We expect the main reason for the heterogeneity of results between studies was the low scientific quality of the included studies (10 graded as ‘very low quality’ and 15 graded as ‘low quality’). There were methodological, clinical and analytic components of these studies that were obscured in the reports that may have substantially influenced the results. For example, several of the studies did not provide detailed information about the type or dose of medication used or details about the ELISA kit employed, [11], [15], [26], [29]–[31] so it was not possible to include these variables in our analysis.

Significance

In 2005, Angelucci and colleagues [45] hypothesized that brain functioning in patients with schizophrenia is related to levels of BDNF and/or the expression of the BDNF receptor TrkB. Specifically, they suggested that the BDNF Val66Met single nucleotide polymorphism (GUG substitution of AUG) results in lower expression of BDNF in the central nervous system, and, thus, plays an important role in the onset and course of schizophrenia. Studies in Han Chinese have provided supplementary confirmation for this hypothesis: BDNF levels have been associated with the development of schizophrenia and with the short term memory of patients with schizophrenia;[46] and the BDNF Val66Met polymorphism has been associated with the age of onset of schizophrenia[47] and with the severity of cognitive decline in schizophrenia.[48]
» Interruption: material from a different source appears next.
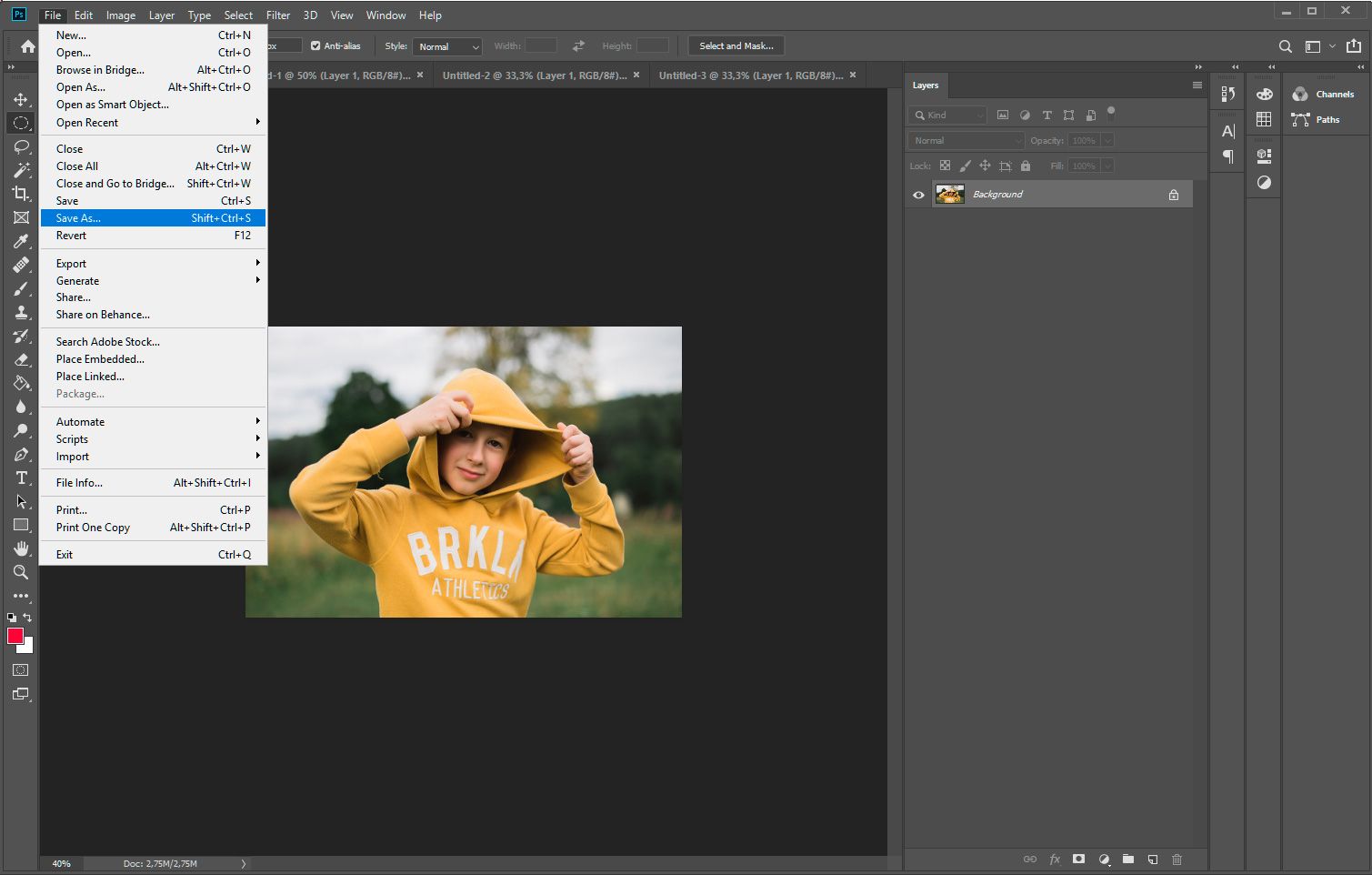Image resolution: width=1372 pixels, height=875 pixels.
Task: Select the Hand tool
Action: tap(21, 548)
BDNF can pass through the blood-brain-barrier and undergoes the same maturation and aging process in peripheral blood as in the brain.[8] Thus, if subsequent research confirms the importance of BDNF in the onset and course of schizophrenia, serum BDNF could be a valuable potential biomarker for the disorder.
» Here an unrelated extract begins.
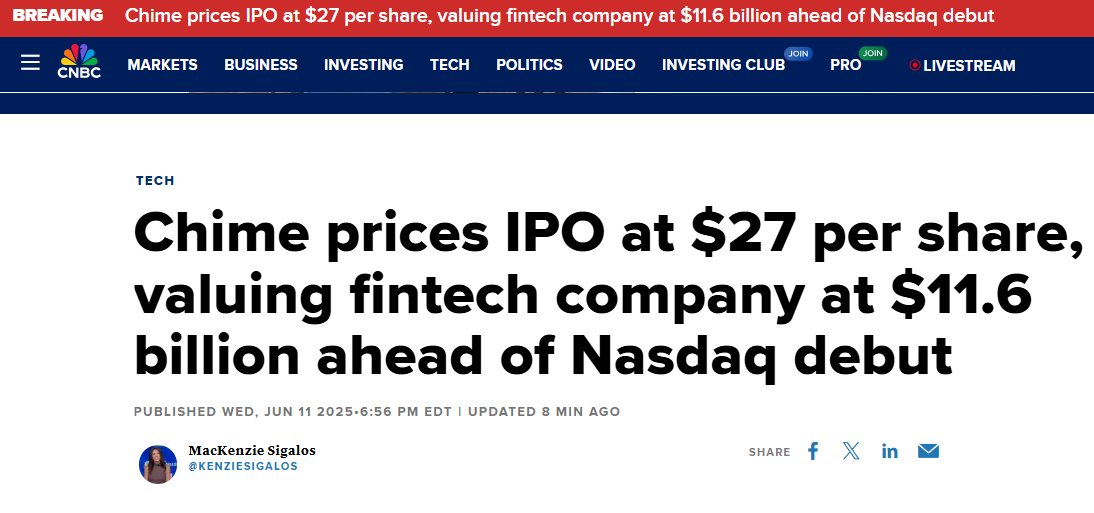Viewport: 1094px width, 513px height.
Task: Open the Tech nav item
Action: 449,65
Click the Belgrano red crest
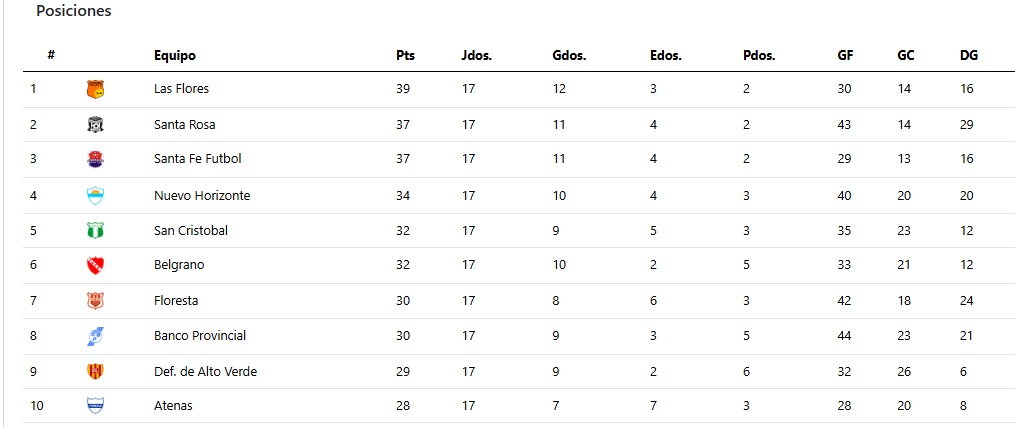 [x=95, y=265]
This meta-analysis pooled 25 rigorously selected studies and found a statistically significant lower level of serum BDNF in individuals with schizophrenia than in control subjects, supporting the hypothesis that BDNF plays a role in the illness. However, the validity of results was undermined by the low quality of the included studies and by the heterogeneity of results. Thus, despite the strong statistical findings, we consider the evidence of lower serum BDNF in patients with schizophrenia – which is almost exclusively dependent on cross-sectional studies – as ‘weak.’ Prospective studies with larger samples that follow patients over the course of illness and that use uniform selection and monitoring procedures are needed to confirm the relevance of these preliminary results. It is too early to decide whether or not serum BDNF can be used as a biomarker for schizophrenia.